For claire rousay, ambient composition is not just a studio practice; it concerns real bodies in physical space. As a percussionist turned sound artist, the San Antonio-based musician has put out a whopping 19 releases since 2019, many featuring dizzying noise and free jazz that demonstrate her focus on live performance. Her work has increasingly incorporated a broad variety of sounds from unlikely sources; records like 2020’s a heavenly touch wrung haunting beauty from processed field recordings and tender piano arrangements, while both and it was always worth it used rich, textural electronics to induce ASMR-like effects at the lowest threshold of audible perception. On a softer focus, she captures a newfound intimacy, one that’s grounded and personal while still feeling otherworldly.
Like much of her work, the album is at its core a collection of field recordings, which she manipulates in ways that bring out latent emotions bound up within the audio. Its first track, “preston ave,” features sliding and clicking sounds from what appears to be a typewriter or cash register, with gentle brushes against the microphone that establish a soft, equanimous feeling.
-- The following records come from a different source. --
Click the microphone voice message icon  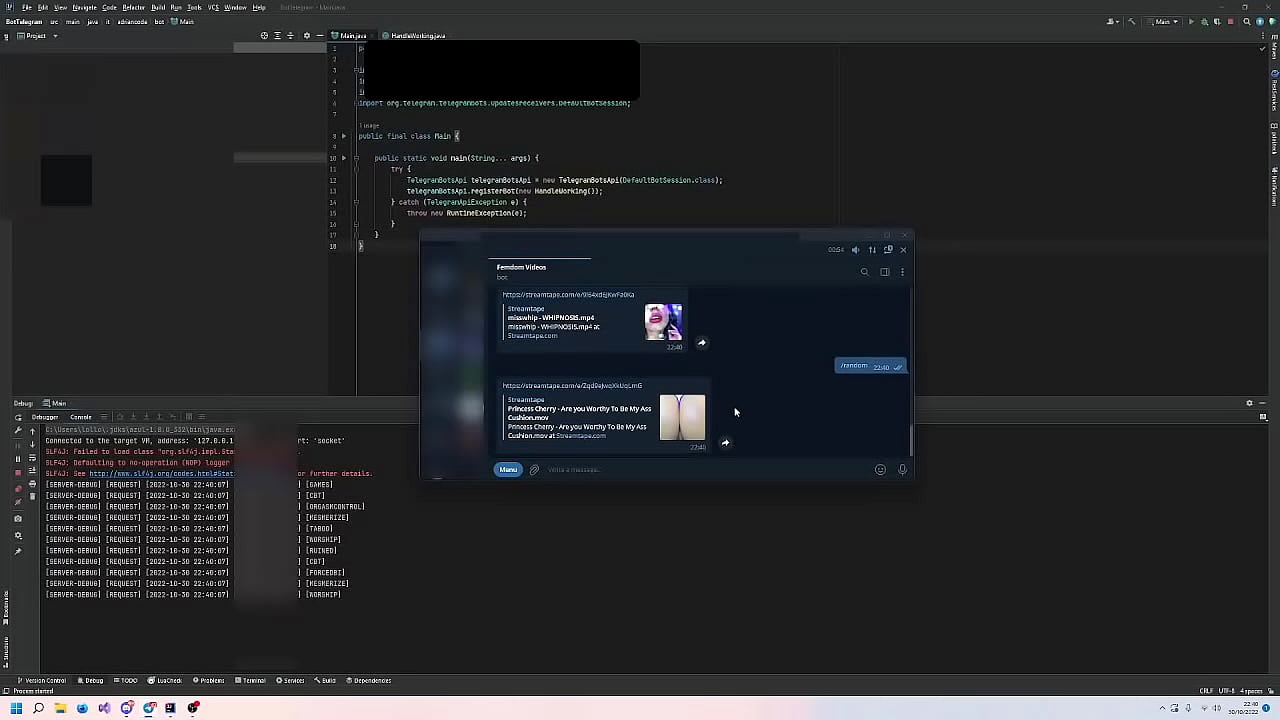tap(902, 470)
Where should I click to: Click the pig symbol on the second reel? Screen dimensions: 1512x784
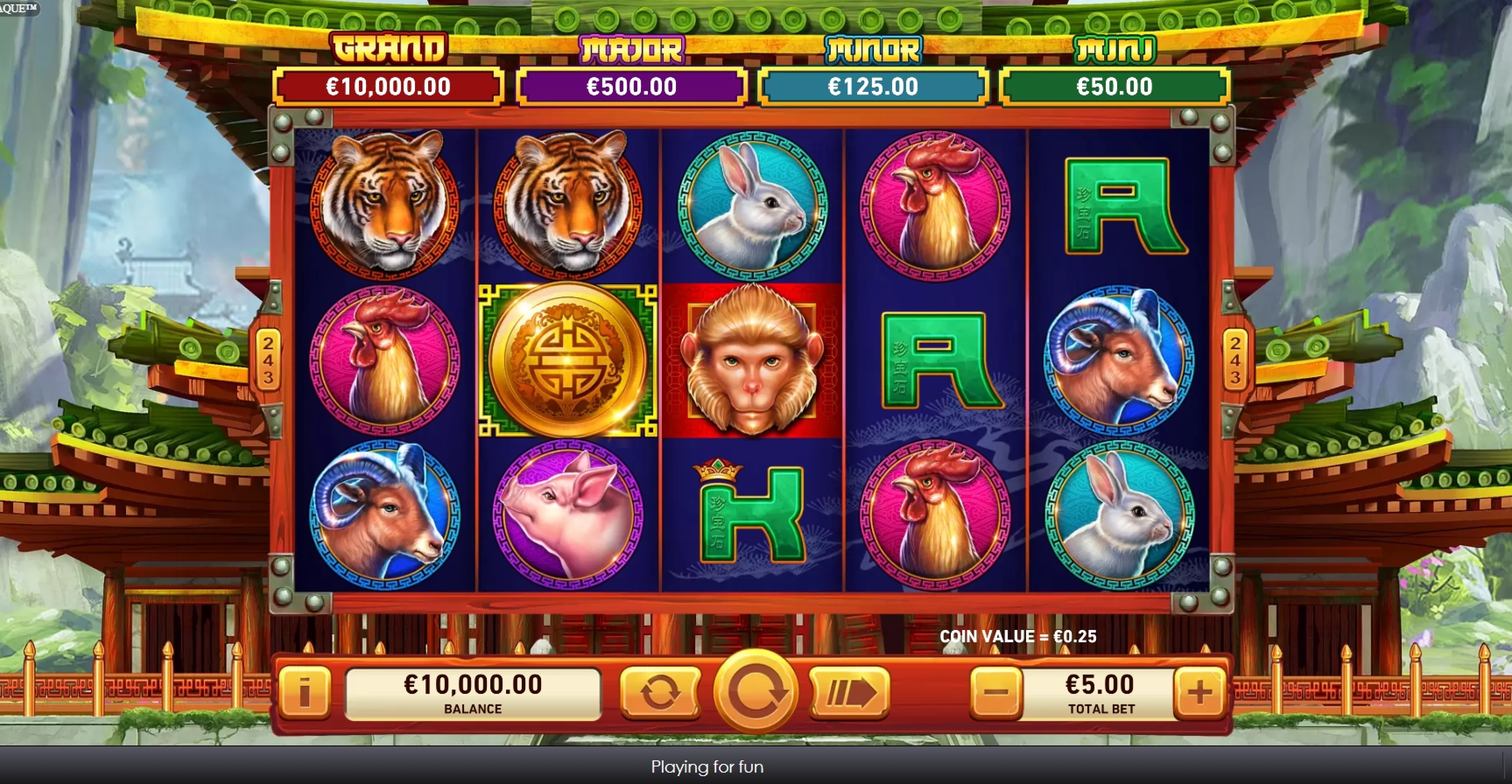pos(568,514)
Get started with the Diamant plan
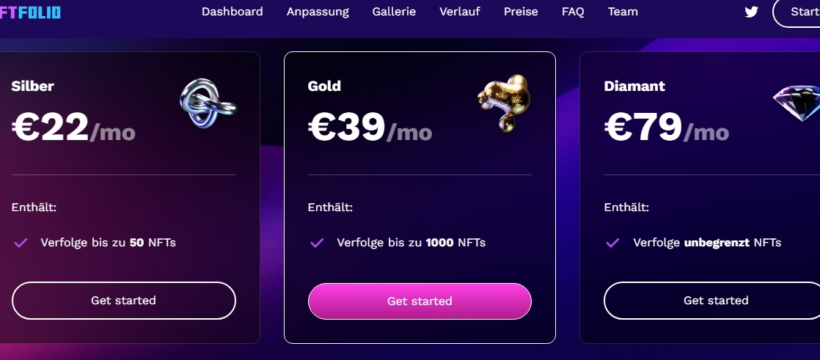820x360 pixels. (x=712, y=300)
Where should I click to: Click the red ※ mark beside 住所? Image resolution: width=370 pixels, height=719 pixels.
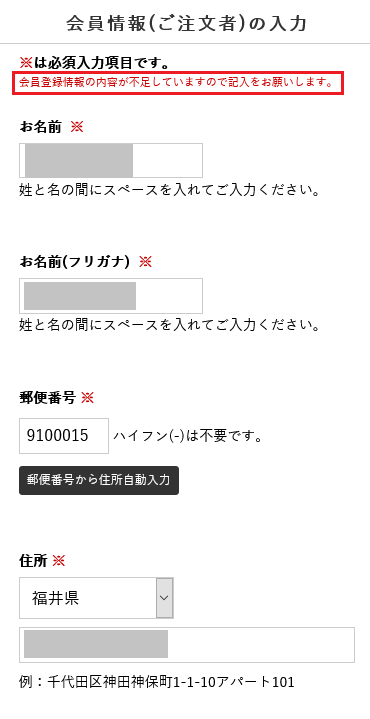(59, 560)
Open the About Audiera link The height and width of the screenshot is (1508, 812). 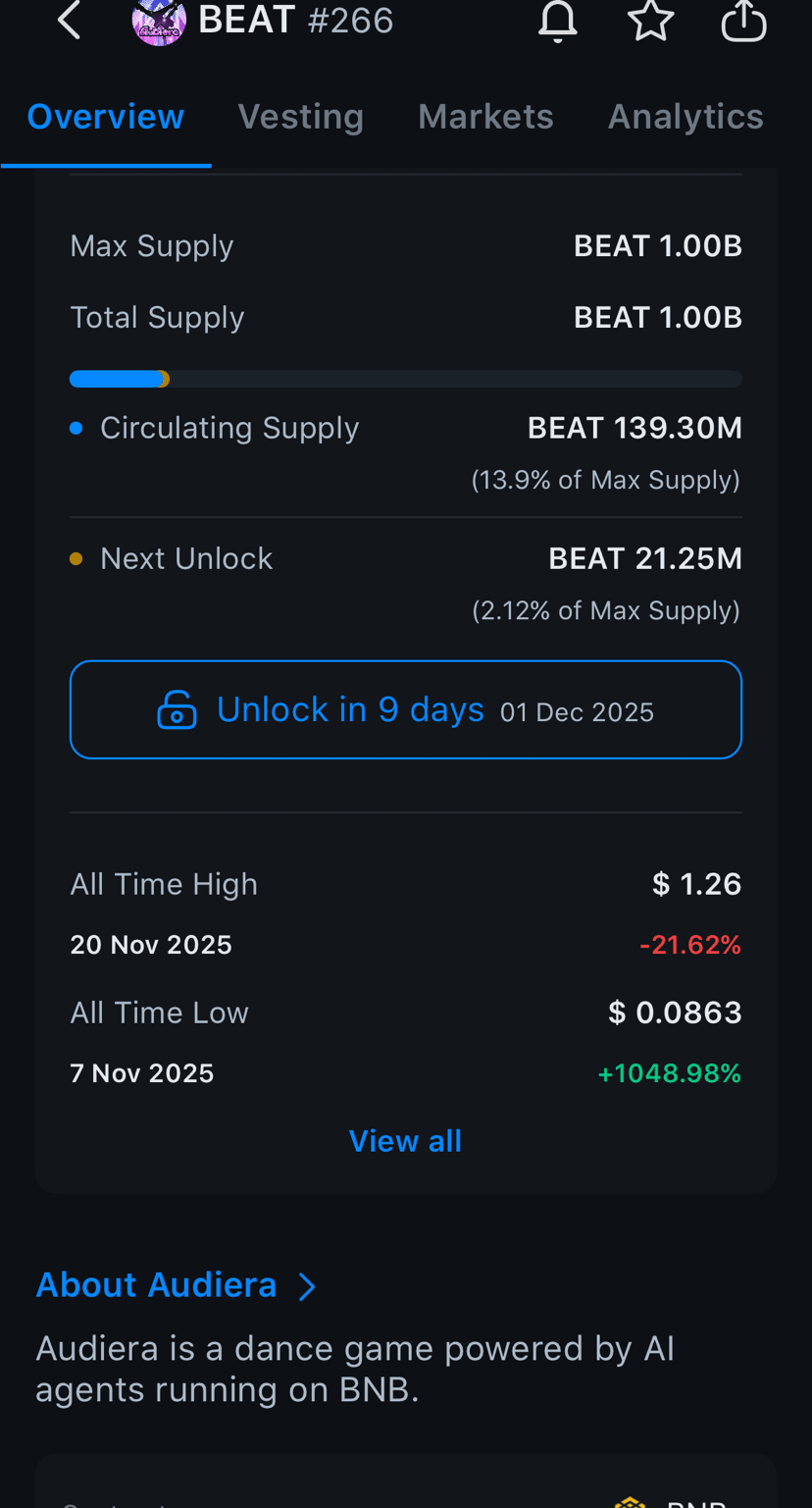pyautogui.click(x=156, y=1285)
These non-tonal elements spill over onto “discrete (the market),” where rousay introduces organ chords, bowed harmonics, and threadbare piano phrases that feel carefully, expertly composed. Each line enters with a clarity of intention once foreign to rousay’s music, with a net effect that’s among the most striking moments of her career so far.
rousay often uses the voice as a compositional tool, and here, her processed vocals provide a stark point of contrast to the meditative elements of the album. A short, climactic pause in “peak chroma” gives way to warbling, pitch-shifted vocals as rousay sings about loss and the fallout of a relationship. The track invites immediate comparisons to the alien vocals of Daniel Lopatin, Andrew Weathers, and other ambient musicians using Auto-Tune, even as rousay seems to resist drawing attention to the lyrics themselves. On “stoned gesture,” the vocalist’s breathy singing rubs up against abstract clatter as the track sinks downward into a melancholy stupor. Warm, reflective, and dreamlike, the piece taps into an expressive dimension refreshingly at odds with stone-faced sound-art orthodoxy.
Few of the sounds on a softer focus are exactly new; rousay simply captures aspects of 21st-century auditory culture that others see as blemishes, foregrounding what might otherwise be discarded. On “diluted dreams,” powerful winds flicker over what sounds like an earbuds microphone to create a kind bristling, low-volume noise, one with immediate emotional valence for anyone who’s taken an outdoor phone call on a particularly brisk afternoon. Other sounds are more difficult to place, leaving space for speculation in the gaps between more clearly defined recordings. Around three minutes into “peak chroma,” a series of churning metallic tones coincides with a particularly cathartic synthesizer passage, and the entire track eases into meditative drift. Even the most chaotic moments lend structure and feeling in ways that suggest a true step forward within her catalog. Nothing is off limits, yet everything works within the context of the album, as rousay unearths modes of expression that make it hard to remember a time when ambient music sounded any differently. Through it all, rousay somehow makes this progression feel completely natural.